TASK TO CARRY OUT: Copy out the lines from the one containing "The image size is (1201, 606)." through the one containing "coord(87,322)", inclusive, character for character.

INFORMATION SUPPLIED:
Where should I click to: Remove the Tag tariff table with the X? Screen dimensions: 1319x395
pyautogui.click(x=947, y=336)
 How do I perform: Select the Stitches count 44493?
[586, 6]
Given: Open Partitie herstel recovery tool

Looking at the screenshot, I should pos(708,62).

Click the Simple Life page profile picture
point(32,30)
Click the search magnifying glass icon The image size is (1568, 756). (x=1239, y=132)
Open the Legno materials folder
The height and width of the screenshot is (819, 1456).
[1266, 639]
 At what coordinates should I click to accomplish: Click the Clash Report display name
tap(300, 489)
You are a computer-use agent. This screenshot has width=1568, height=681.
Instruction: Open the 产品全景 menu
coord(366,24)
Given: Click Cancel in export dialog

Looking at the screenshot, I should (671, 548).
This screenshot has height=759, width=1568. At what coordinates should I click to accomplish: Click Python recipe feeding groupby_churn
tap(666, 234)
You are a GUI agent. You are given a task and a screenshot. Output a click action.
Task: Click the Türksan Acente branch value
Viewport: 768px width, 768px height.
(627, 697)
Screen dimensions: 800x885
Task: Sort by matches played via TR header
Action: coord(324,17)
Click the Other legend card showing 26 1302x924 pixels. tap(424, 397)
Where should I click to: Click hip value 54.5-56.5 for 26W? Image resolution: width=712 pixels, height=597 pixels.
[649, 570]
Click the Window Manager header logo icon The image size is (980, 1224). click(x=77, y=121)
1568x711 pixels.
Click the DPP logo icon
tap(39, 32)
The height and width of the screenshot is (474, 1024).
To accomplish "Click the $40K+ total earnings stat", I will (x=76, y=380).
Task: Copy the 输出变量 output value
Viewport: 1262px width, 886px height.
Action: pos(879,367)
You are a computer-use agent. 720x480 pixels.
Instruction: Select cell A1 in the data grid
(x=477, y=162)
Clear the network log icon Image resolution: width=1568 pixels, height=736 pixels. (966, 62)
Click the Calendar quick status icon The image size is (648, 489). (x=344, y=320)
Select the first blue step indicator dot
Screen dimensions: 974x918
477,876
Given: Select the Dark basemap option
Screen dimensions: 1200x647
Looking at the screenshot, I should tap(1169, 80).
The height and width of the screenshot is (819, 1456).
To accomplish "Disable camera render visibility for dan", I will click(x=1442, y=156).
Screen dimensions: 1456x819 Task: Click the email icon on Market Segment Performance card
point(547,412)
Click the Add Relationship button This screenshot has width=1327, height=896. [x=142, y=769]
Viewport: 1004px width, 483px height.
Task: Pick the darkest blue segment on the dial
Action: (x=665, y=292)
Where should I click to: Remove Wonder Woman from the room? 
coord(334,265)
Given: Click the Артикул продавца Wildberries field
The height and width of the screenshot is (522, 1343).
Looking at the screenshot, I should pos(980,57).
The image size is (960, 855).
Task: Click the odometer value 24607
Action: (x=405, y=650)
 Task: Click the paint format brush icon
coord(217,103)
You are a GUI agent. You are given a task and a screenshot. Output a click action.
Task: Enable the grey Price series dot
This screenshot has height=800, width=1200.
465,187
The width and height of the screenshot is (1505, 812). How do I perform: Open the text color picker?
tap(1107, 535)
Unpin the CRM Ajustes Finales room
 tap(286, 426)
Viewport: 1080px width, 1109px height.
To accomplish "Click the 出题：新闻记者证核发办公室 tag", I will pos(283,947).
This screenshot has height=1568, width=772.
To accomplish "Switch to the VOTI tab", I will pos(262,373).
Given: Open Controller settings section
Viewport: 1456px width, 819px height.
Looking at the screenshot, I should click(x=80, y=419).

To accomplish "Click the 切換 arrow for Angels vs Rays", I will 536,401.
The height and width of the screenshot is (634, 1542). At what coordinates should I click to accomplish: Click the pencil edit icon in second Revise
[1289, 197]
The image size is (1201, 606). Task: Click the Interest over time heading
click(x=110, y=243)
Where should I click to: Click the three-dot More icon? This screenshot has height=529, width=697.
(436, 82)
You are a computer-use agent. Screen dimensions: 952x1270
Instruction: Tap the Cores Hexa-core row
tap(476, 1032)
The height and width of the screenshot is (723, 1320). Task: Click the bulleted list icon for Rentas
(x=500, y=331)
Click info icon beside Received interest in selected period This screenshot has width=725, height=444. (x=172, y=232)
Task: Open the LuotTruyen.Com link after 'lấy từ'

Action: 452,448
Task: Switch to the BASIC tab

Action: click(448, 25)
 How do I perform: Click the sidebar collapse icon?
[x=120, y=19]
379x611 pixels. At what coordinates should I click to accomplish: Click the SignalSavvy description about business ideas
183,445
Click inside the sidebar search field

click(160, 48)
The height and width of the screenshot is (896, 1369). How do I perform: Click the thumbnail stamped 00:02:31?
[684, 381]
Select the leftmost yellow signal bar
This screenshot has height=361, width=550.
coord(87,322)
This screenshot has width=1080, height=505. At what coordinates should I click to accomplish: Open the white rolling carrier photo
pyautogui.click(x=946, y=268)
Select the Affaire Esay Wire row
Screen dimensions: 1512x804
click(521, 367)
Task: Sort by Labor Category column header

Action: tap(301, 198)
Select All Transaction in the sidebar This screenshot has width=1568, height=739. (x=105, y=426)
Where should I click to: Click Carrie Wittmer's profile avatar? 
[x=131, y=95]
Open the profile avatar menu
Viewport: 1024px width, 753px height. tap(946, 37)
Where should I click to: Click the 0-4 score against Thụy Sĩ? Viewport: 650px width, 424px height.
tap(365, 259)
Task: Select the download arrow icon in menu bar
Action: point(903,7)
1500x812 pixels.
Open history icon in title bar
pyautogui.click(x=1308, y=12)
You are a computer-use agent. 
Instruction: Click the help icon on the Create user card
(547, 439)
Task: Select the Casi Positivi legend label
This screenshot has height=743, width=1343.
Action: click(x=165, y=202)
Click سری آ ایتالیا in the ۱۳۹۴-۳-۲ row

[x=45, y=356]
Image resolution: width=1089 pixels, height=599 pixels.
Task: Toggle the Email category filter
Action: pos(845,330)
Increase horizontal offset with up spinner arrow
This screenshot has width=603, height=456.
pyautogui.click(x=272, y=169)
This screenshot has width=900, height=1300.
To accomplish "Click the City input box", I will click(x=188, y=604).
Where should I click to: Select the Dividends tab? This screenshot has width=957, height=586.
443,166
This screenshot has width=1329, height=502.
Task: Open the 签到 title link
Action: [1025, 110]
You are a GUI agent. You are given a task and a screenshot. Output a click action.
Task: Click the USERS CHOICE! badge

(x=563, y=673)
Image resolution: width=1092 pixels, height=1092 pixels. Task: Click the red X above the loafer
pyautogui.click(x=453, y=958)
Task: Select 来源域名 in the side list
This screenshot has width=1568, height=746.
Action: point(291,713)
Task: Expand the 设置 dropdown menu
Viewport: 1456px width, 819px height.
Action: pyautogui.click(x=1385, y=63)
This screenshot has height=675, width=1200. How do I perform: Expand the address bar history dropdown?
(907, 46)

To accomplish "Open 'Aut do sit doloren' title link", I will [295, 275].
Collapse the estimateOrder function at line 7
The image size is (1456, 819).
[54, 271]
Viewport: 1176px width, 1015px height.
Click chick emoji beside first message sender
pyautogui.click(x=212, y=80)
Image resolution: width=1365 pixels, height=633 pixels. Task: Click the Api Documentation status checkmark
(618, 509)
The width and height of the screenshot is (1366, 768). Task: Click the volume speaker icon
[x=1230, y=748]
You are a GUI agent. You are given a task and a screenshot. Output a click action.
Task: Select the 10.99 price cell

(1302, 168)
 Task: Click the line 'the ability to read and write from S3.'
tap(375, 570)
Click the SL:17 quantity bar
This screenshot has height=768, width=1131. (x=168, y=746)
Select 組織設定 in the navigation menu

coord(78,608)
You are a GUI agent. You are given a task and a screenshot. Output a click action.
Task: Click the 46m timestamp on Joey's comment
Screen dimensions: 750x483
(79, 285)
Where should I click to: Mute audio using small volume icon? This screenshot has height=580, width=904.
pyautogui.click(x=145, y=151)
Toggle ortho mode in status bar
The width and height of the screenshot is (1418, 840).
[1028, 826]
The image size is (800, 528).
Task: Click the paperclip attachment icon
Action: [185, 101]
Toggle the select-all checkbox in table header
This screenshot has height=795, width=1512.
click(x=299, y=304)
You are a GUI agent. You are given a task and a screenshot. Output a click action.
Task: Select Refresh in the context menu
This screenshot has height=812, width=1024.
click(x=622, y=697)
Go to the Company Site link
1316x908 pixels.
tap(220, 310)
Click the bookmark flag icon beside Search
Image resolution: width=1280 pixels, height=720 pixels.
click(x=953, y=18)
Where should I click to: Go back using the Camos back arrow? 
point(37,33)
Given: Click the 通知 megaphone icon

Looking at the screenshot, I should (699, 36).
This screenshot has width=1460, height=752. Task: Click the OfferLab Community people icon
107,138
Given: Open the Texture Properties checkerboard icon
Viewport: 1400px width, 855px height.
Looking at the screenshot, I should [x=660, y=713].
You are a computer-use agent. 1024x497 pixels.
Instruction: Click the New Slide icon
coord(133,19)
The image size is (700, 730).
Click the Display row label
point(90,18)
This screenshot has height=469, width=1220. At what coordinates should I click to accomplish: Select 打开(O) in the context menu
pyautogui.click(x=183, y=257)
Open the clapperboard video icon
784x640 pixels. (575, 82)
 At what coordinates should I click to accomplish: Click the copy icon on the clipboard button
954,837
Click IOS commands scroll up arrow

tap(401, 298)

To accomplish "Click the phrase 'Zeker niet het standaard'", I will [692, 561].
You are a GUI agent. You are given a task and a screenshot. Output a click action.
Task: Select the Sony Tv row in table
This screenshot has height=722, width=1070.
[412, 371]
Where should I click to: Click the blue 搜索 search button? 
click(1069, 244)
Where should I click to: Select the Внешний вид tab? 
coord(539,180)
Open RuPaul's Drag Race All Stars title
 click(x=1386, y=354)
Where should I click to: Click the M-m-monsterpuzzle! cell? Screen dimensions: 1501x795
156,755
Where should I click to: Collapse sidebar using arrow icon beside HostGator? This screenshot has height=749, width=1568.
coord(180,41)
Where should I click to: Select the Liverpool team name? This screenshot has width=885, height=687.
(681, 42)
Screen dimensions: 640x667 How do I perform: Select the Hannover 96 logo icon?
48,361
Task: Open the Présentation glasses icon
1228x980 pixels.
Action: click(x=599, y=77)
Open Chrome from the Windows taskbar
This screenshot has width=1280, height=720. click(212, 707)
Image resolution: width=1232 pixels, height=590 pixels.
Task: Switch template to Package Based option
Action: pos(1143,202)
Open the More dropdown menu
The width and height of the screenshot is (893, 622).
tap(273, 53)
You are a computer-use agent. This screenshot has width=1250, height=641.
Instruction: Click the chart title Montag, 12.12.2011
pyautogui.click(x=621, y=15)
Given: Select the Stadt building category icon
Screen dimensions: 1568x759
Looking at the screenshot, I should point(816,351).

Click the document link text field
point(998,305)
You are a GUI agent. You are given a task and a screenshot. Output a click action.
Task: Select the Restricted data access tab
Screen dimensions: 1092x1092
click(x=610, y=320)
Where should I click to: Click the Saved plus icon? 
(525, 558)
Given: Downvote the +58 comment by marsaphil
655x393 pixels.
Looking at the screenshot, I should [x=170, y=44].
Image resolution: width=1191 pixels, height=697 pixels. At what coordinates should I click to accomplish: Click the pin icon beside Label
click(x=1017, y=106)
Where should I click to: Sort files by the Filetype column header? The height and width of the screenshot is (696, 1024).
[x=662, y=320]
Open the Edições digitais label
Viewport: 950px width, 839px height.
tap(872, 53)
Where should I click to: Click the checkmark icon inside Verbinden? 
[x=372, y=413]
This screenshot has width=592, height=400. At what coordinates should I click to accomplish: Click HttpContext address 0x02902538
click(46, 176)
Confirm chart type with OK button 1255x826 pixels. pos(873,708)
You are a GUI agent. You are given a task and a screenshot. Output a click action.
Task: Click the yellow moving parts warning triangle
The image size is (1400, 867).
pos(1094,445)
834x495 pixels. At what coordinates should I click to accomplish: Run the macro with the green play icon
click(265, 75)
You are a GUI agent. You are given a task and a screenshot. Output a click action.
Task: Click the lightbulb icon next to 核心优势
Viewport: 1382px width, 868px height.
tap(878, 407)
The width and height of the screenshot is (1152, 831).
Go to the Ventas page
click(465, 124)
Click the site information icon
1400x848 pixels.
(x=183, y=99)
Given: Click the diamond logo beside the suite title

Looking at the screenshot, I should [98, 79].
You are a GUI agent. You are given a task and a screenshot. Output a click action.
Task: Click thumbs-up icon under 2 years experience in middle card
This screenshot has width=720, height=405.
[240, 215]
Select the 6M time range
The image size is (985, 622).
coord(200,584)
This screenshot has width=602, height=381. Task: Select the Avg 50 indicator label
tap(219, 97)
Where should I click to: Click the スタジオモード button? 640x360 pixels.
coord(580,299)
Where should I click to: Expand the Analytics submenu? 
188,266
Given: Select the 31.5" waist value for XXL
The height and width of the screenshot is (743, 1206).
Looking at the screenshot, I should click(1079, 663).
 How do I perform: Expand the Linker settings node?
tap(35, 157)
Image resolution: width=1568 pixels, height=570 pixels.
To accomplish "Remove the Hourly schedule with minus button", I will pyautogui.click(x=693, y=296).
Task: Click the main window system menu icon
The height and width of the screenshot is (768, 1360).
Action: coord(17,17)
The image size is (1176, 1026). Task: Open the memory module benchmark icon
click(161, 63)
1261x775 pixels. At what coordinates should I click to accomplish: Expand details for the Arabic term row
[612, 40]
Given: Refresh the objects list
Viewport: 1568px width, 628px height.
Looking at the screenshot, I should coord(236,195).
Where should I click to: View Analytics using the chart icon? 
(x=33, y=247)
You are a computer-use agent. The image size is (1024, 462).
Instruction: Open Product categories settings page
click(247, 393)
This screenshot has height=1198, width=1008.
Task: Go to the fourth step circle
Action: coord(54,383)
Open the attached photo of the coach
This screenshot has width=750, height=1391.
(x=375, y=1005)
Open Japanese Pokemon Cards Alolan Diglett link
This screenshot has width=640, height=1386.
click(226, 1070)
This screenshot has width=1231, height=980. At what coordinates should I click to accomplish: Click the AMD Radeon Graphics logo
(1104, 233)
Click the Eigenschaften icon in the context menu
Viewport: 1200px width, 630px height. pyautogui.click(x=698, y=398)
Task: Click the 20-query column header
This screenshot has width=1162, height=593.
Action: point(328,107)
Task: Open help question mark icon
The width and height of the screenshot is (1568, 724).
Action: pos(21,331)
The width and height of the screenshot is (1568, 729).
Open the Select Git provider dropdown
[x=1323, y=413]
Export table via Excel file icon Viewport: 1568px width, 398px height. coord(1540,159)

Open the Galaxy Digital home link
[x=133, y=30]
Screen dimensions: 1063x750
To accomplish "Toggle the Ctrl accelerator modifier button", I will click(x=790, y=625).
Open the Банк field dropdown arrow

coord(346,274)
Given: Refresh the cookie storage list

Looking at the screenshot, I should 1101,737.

WRITTEN REPLY:
The image size is (1201, 606). Task: Click the Interest over time heading
click(x=110, y=243)
Where should I click to: Click the three-dot More icon? This screenshot has height=529, width=697.
(436, 82)
You are a computer-use agent. Screen dimensions: 952x1270
Instruction: Tap the Cores Hexa-core row
tap(476, 1032)
The height and width of the screenshot is (723, 1320). Task: Click the bulleted list icon for Rentas
(x=500, y=331)
Click info icon beside Received interest in selected period This screenshot has width=725, height=444. (x=172, y=232)
Task: Open the LuotTruyen.Com link after 'lấy từ'

Action: 452,448
Task: Switch to the BASIC tab

Action: click(448, 25)
 How do I perform: Click the sidebar collapse icon?
[x=120, y=19]
379x611 pixels. At what coordinates should I click to accomplish: Click the SignalSavvy description about business ideas
183,445
Click inside the sidebar search field

click(160, 48)
The height and width of the screenshot is (896, 1369). How do I perform: Click the thumbnail stamped 00:02:31?
[684, 381]
Select the leftmost yellow signal bar
This screenshot has height=361, width=550.
coord(87,322)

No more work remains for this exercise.